Is Asia most dangerous continent for rangers?

Posted on
31 July 2015
On World Ranger Day, two statistics suggest that Asia may now be the most dangerous continent for the men and women on the frontline protecting the planet’s wildlife. 
Statistics from the International Ranger Federation (IRF) and Thin Green Line Foundation found that of the 52 named rangers killed worldwide in the past 12 months, 33 were from Asia, while preliminary results from a WWF survey found that 93% of rangers surveyed across 12 tiger range countries had faced life threatening situations.
“It’s a dangerous job and bravery is not enough,” said Rohit Singh, President of the Ranger Federation of Asia (RFA) and WWF Enforcement Specialist. “Poaching is at critical levels across Asia and these heroic men and women must have the necessary tools and training to do their job safely and successfully.” 
“Across the world the inherent dangers of being a ranger are compounded by lack of adequate training and equipment. While global numbers of ranger deaths may be lower than previous years, that is small consolation to the 52 families to have buried a loved one,” said Sean Wilmore, President of the International Ranger Federation & Director of The Thin Green Line Foundation.
Rangers are the first line of defence for the world’s endangered species, many of which are threatened by the unprecedented surge in wildlife crime. The current global poaching crisis is increasingly driven by international organised criminal networks, which have brought greater violence and danger with them.

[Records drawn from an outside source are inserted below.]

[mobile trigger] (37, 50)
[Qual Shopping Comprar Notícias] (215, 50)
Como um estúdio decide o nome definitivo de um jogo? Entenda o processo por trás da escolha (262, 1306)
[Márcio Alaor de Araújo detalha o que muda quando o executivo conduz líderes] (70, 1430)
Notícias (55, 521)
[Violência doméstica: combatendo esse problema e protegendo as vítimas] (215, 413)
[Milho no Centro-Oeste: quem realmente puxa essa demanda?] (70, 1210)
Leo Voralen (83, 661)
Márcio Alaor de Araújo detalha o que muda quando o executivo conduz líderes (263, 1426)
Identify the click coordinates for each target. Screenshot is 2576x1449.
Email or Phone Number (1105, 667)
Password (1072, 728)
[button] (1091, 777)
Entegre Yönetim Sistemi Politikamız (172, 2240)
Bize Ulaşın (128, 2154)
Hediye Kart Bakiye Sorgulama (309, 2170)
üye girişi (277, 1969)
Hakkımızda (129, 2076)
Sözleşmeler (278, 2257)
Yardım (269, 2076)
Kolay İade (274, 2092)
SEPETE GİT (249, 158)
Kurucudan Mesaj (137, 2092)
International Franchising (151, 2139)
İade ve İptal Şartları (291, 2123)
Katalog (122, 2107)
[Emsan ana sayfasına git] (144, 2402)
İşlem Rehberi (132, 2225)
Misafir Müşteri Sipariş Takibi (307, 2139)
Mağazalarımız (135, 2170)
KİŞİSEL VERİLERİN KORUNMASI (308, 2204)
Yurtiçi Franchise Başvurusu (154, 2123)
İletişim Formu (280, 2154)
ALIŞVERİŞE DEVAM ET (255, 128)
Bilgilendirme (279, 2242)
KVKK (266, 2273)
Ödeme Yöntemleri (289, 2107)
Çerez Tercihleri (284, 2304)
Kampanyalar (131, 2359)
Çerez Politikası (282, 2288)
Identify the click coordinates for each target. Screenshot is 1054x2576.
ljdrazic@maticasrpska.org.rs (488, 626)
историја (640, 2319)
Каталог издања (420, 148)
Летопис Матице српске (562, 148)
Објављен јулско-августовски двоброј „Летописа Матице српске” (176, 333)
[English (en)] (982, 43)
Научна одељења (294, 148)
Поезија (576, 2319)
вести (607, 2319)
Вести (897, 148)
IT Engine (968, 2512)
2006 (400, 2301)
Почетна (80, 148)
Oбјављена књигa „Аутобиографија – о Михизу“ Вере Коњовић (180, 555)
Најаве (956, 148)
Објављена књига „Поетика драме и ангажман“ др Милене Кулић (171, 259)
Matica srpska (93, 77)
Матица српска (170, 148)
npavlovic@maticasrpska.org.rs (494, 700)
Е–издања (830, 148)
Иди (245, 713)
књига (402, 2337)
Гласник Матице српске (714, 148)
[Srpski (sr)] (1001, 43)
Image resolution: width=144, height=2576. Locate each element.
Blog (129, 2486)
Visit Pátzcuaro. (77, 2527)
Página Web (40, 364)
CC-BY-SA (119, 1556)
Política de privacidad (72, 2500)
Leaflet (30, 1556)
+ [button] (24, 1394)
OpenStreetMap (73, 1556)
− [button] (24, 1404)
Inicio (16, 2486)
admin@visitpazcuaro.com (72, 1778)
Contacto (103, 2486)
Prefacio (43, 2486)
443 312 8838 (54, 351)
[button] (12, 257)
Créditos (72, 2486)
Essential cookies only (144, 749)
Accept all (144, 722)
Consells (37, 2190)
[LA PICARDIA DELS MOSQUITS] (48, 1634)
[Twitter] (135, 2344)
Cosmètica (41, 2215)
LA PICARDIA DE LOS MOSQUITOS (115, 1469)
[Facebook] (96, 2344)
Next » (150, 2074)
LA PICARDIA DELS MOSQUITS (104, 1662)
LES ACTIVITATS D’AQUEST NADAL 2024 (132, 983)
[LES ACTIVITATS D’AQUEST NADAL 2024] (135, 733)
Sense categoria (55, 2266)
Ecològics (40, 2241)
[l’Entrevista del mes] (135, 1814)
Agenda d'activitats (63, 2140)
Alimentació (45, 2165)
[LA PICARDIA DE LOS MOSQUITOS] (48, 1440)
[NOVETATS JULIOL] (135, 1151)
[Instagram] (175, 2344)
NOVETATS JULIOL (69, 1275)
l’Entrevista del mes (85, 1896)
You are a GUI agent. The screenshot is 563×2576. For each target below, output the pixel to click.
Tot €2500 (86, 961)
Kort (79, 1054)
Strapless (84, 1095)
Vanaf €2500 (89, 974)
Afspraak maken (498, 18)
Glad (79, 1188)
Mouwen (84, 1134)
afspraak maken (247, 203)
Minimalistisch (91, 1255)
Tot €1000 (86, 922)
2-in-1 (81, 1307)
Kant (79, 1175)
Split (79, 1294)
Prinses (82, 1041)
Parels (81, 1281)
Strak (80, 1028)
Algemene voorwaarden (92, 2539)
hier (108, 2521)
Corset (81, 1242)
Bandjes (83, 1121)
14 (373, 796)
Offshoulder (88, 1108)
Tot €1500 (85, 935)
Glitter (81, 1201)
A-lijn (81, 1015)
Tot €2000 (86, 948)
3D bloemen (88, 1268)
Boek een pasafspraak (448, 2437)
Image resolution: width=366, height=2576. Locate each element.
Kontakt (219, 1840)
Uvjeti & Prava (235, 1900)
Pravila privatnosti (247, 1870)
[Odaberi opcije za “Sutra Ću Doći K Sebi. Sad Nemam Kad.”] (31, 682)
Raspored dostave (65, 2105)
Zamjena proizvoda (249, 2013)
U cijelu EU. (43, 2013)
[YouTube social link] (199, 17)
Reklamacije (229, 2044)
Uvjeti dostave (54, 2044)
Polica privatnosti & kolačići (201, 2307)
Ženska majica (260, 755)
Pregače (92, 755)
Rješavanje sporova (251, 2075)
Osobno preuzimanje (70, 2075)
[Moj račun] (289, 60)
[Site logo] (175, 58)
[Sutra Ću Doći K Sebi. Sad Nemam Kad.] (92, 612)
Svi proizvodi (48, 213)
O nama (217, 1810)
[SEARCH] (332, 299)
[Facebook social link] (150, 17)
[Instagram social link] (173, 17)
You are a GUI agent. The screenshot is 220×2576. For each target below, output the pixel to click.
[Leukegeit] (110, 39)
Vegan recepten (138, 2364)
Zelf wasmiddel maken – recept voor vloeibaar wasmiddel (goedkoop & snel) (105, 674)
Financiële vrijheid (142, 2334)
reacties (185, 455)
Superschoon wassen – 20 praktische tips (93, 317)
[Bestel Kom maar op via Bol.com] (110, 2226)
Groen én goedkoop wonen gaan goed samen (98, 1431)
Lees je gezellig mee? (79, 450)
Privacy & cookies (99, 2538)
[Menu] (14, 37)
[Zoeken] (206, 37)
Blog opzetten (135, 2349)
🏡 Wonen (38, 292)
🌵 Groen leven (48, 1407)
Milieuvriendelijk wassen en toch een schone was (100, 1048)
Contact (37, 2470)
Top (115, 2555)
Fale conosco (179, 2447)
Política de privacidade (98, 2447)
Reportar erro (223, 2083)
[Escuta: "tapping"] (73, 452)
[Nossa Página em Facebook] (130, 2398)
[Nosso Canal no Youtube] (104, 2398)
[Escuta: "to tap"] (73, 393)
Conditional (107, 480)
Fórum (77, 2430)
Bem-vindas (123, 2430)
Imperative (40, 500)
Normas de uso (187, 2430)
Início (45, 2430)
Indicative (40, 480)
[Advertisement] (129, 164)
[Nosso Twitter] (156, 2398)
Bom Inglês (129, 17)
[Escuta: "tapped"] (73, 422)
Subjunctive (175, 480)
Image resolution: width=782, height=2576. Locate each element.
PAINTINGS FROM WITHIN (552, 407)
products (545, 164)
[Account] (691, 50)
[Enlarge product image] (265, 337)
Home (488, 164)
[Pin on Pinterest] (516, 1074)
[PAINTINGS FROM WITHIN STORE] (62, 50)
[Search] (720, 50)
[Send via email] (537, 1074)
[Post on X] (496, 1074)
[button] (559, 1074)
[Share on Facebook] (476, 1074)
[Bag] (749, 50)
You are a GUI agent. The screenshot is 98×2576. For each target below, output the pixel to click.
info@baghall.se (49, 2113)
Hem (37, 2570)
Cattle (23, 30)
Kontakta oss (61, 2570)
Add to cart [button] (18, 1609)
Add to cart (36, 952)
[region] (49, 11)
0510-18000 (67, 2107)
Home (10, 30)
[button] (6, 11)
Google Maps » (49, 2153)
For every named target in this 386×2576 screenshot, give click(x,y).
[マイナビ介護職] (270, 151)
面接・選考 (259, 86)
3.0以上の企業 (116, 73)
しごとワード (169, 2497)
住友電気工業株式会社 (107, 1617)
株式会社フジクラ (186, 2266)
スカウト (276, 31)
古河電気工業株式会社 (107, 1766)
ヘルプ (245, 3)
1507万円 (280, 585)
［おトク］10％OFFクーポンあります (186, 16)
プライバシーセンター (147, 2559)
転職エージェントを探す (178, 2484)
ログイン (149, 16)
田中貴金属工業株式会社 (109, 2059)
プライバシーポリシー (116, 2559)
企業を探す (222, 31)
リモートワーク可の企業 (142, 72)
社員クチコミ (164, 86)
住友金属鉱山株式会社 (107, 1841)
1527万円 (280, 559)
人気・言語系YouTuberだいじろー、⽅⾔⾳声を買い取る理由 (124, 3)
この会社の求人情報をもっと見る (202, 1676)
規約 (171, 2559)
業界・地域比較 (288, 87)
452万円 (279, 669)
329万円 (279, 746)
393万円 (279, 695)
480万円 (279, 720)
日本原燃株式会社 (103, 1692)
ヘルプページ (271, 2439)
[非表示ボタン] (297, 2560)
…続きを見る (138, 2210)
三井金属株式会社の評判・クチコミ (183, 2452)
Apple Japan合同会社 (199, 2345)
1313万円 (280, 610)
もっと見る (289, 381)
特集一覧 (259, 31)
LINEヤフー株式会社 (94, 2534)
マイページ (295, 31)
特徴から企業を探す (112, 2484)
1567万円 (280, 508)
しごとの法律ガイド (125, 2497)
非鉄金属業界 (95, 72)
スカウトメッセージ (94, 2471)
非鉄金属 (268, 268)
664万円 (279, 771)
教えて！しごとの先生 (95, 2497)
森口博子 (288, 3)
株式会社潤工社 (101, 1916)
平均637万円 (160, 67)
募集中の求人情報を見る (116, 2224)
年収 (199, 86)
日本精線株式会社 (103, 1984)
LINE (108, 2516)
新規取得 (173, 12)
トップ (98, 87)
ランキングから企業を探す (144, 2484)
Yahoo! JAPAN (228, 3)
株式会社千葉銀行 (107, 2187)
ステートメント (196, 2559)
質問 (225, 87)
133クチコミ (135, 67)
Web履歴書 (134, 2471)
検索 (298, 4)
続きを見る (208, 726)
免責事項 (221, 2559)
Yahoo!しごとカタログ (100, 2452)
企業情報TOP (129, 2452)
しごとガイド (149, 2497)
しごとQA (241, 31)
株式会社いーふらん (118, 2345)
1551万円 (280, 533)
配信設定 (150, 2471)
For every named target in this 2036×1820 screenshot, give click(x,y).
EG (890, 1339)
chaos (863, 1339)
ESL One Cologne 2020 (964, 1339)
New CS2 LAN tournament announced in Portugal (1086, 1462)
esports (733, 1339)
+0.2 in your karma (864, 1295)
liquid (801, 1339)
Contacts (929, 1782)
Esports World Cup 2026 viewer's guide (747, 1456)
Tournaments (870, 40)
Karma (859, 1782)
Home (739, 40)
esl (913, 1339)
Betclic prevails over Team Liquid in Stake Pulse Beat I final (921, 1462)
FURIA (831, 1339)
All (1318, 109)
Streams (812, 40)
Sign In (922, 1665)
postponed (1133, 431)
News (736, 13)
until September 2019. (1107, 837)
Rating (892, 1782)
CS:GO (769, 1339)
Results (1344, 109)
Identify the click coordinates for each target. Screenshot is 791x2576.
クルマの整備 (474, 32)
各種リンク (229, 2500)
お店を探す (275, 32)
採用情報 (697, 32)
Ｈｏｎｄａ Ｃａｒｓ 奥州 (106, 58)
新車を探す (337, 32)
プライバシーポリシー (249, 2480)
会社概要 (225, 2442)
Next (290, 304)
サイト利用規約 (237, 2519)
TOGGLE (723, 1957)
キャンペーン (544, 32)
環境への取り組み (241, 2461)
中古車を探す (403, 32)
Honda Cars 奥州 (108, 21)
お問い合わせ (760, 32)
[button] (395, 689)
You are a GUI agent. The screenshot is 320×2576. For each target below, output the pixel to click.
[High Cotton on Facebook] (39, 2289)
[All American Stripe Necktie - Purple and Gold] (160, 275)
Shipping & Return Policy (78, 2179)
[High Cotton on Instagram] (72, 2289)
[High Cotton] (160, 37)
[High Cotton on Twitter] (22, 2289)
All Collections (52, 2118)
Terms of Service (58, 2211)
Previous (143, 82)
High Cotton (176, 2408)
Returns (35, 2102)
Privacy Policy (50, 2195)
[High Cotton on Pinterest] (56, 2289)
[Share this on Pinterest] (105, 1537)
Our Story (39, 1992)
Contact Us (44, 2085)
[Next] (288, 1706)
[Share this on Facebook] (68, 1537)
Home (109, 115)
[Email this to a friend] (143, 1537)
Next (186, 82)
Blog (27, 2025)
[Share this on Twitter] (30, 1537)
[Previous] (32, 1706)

Recognition of the threat posed by the illegal wildlife trade has grown over the past two years. Just yesterday, the UN General Assembly adopted the first ever resolution on wildlife crime. This historic agreement follows international conferences on the crisis in London, Kasane and Brazzaville.
In February, representatives from 13 Asian countries committed to immediate action to stamp out poaching across the region at a Zero Poaching summit in Nepal, which highlighted the critical role of rangers. But despite this, the world’s wildlife heroes are still being overlooked.
“Rangers are critical to anti-poaching efforts and should be a professional arm of a country’s civil defence but many governments are not making this essential investment,” said Mike Baltzer, Leader, WWF Tigers Alive Initiative. “As the first pillar of any anti-poaching plan, rangers must be properly equipped, trained and motivated – otherwise the whole plan will fail.”
The WWF Asia Ranger Perception Survey 2015 aims to provide insights into ranger working conditions and motivations. The full survey will be released later this year.